If you already have a functional prototype and a business plan and you've burned through much of your initial money, then you’re ready to start raising real capital for your startup.
There are several natural questions that come up at this point:
Where can I find the money I need?
Who do I need to hire in my company at this stage?
And how much money should I raise?
We previously explored when to hire your first employee (and who to hire) as you start to think about getting help when you have a great idea and just aren’t sure what to do next.
Let’s fast forward a bit and assume you're firing on all cylinders having made it this far:
You raised some initial money and maybe have a small team developing on your prototype, which is hopefully working to some degree. Your business plan is taking shape, and you have a pretty decent understanding of the market you are pursuing.
When is it time to get serious and raise seed money for your startup? Now.
What is Seed Money?
Seed money, also referred to as seed capital or seed funding, is a private investment of capital in a startup in exchange for equity. Seed money is typically in the tens to hundreds of thousands of dollars range, not millions. This range exists because venture capital firms typically won’t invest less than $1 million, where that might represent the maximum you can expect from seed investors.
Venture capital has some key differences from seed capital, and one of the primary differentiating factors is the amount of money they invest in early-stage startups.
While venture capital rounds can range from $1 million on the low end, up to about $30 million on the high end, seed rounds are typically far less – their purpose is to keep the business afloat until it can independently generate cash flow, demonstrate its value, and acquire more significant funding.
Another key difference is that venture capital investments most often come from institutions while seed funding typically comes from individual investors, such as angel investors, crowdfunding, and even friends and family.
What are Seed Investors?
Seed investors, also referred to as angel investors, are individuals who are looking to invest capital in very early startups. There are likely local groups of these investors in your region or city. You can also look for startup incubators or accelerators, which are groups that might also provide some office space and access to other entrepreneur resources.
Since angel investors will typically reject 75% (or more) of the investment proposals they receive, you want to have your act together before you approach them. Angel investors not only have money, but they often have plenty of experience as well, so if you are able to acquire funding from an angel investor, you’ll instantly improve your chances of success. You better believe investors are going to do everything in their power to get a return on their investment, and they wouldn’t have made the investment in the first place if they didn’t think they could.
Acquiring funding from angels not only gives you some money to help you get to the next stage of growth, but it also lets you know that other more experienced people believe in your idea and that what you’ve built so far has the potential to be successful.
So, how much seed money should you try to raise at this stage?
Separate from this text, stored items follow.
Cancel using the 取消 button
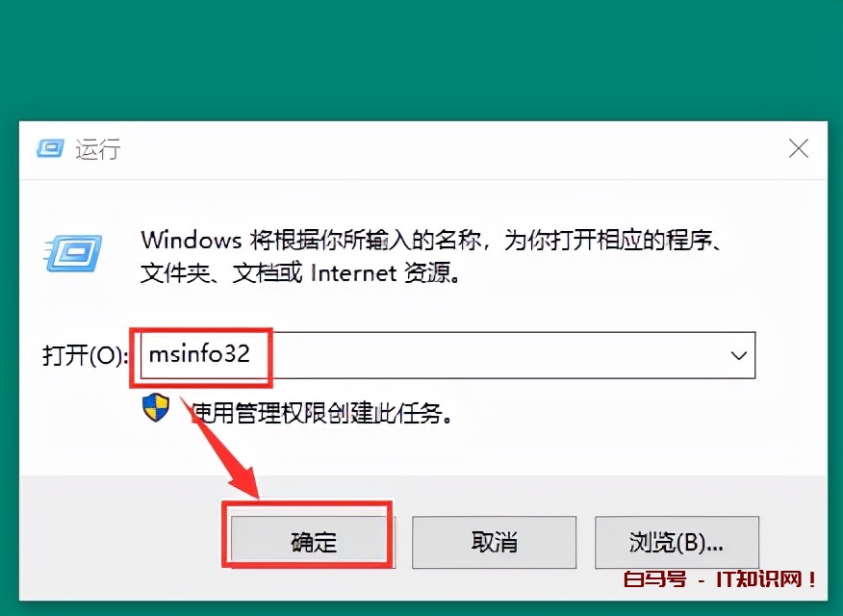This screenshot has height=616, width=843. 494,542
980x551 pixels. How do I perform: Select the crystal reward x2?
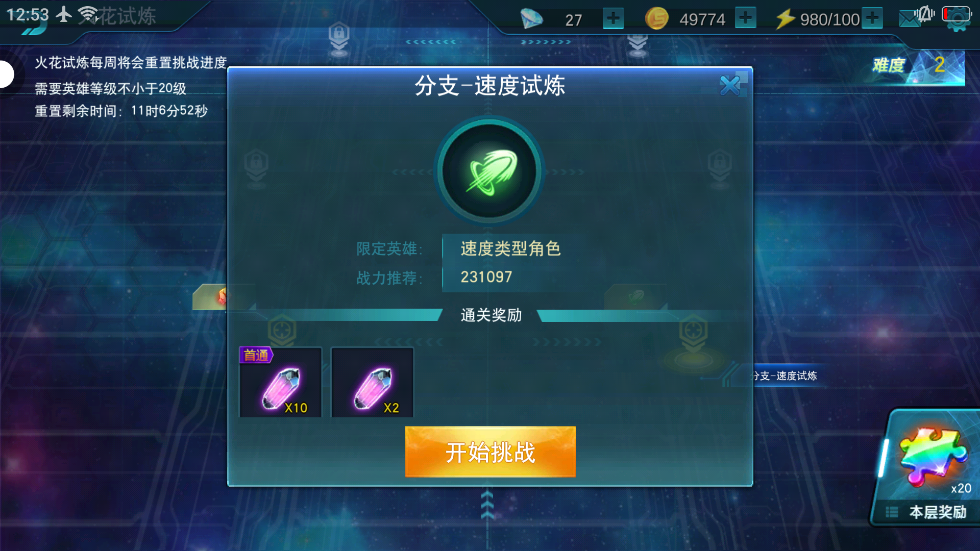click(372, 382)
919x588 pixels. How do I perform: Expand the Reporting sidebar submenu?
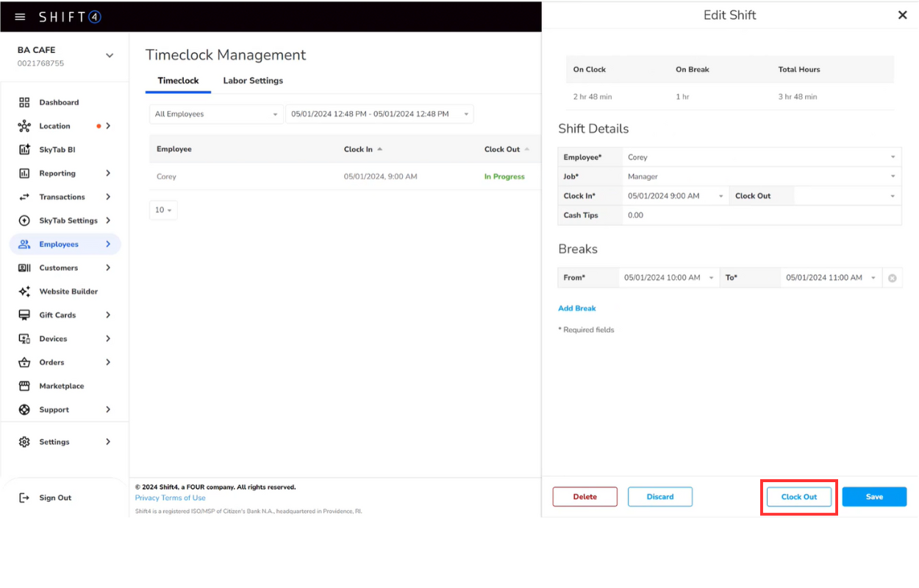(108, 173)
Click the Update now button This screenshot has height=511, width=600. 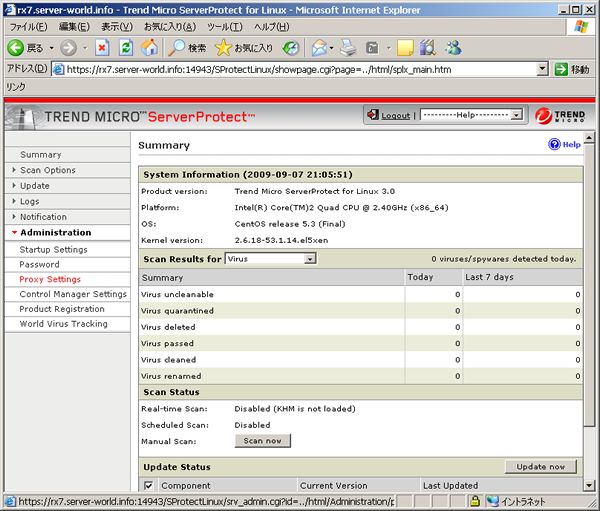(541, 467)
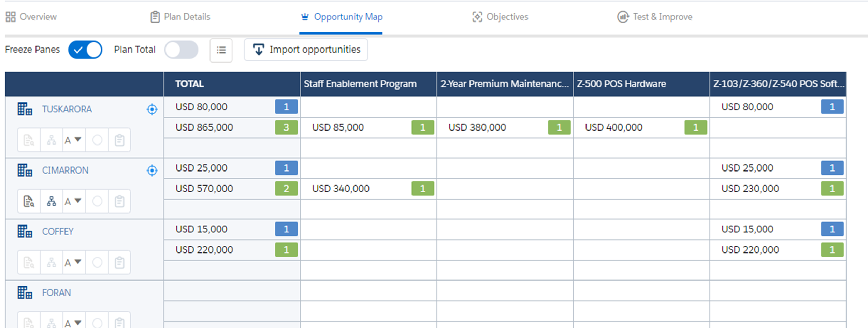Open the FORAN account link
The height and width of the screenshot is (328, 868).
point(57,293)
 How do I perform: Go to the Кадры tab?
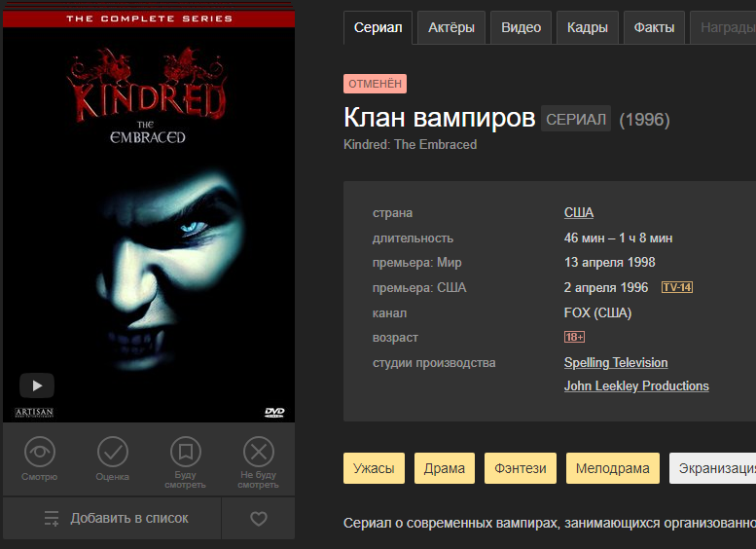coord(588,28)
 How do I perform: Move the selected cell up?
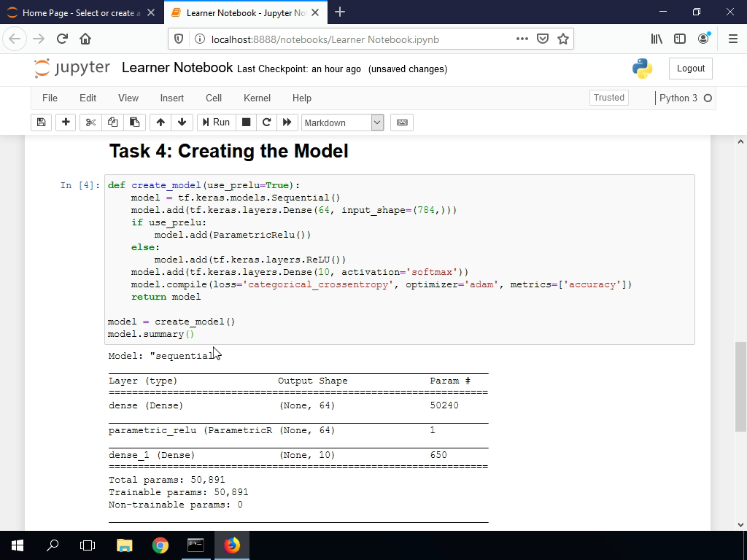click(160, 123)
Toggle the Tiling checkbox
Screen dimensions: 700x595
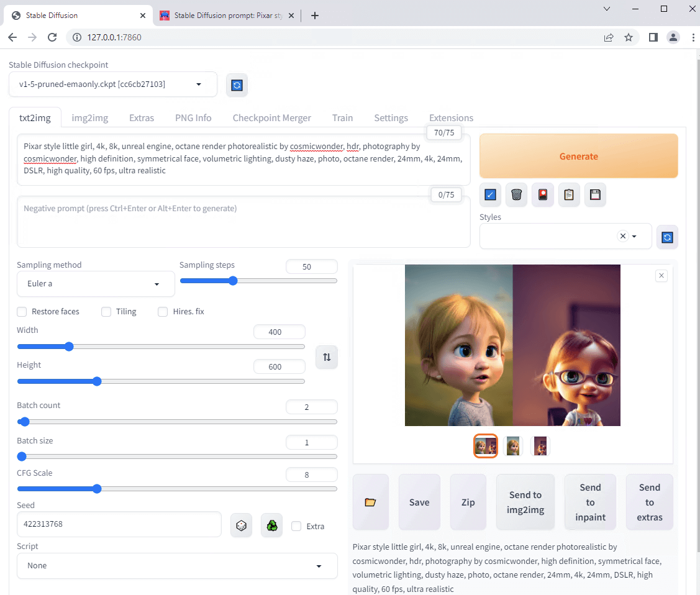(x=106, y=312)
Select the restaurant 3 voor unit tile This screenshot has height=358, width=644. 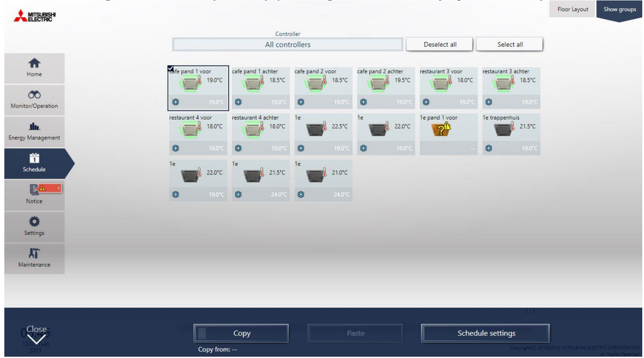pyautogui.click(x=448, y=87)
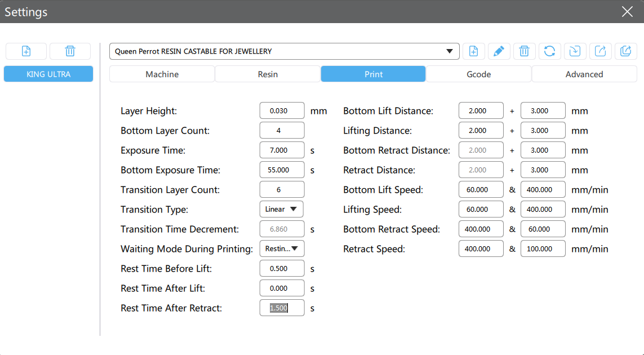
Task: Export the current profile with the single-box arrow icon
Action: click(x=600, y=51)
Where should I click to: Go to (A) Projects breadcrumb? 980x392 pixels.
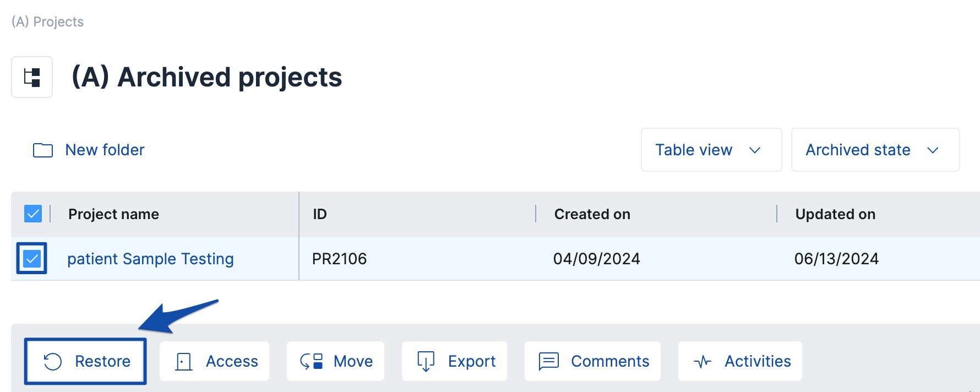[x=48, y=22]
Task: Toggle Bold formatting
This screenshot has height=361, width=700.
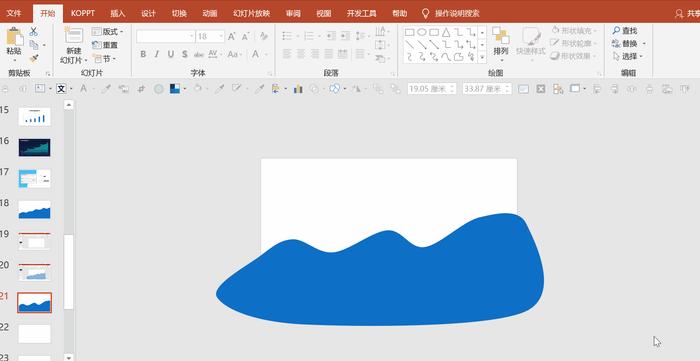Action: (x=143, y=54)
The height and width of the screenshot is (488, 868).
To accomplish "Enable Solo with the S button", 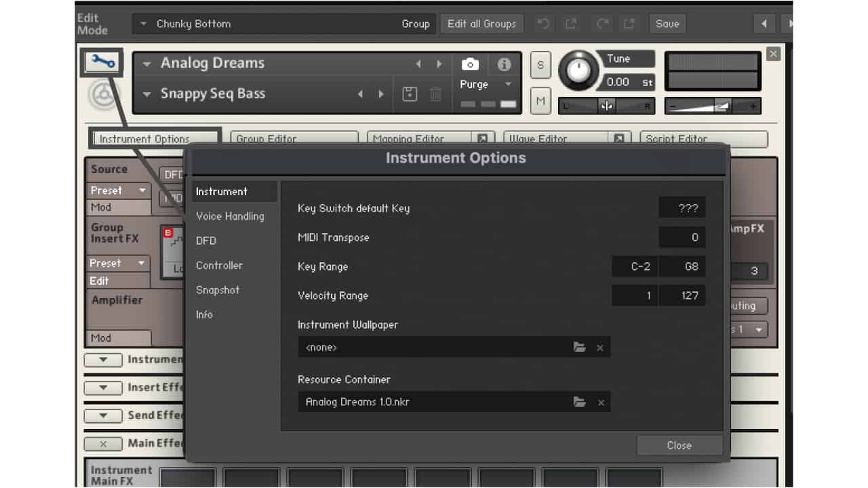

To answer that, it helps to understand what a “seed round” really is.
What is a Seed Round?
A seed round is typically a very first and small round of startup funding that allows you to hire a few key people and get your project to a demonstrable stage with a prototype. In some cases, a small seed round can be used to get your business plan completely written. If you need a steady income while developing your idea, seed capital can also provide this.
A friends and family round or funding from other initial money sources usually provide you with capital in the tens-of-thousands of dollars range, which is just enough to get you started. Seed capital, on the other hand, is typically enough to get you to a venture capital raise such as your Series A round, but rarely enough to get you all the way to market.
So, most often, a seed round will result in investments that are more than a friends and family round but less than a venture capital round.
It can also be pretty expensive in terms of the equity you have to give up in order to get seed money, so don’t raise more than you think you need to get to Series A – and be very frugal in how you spend it.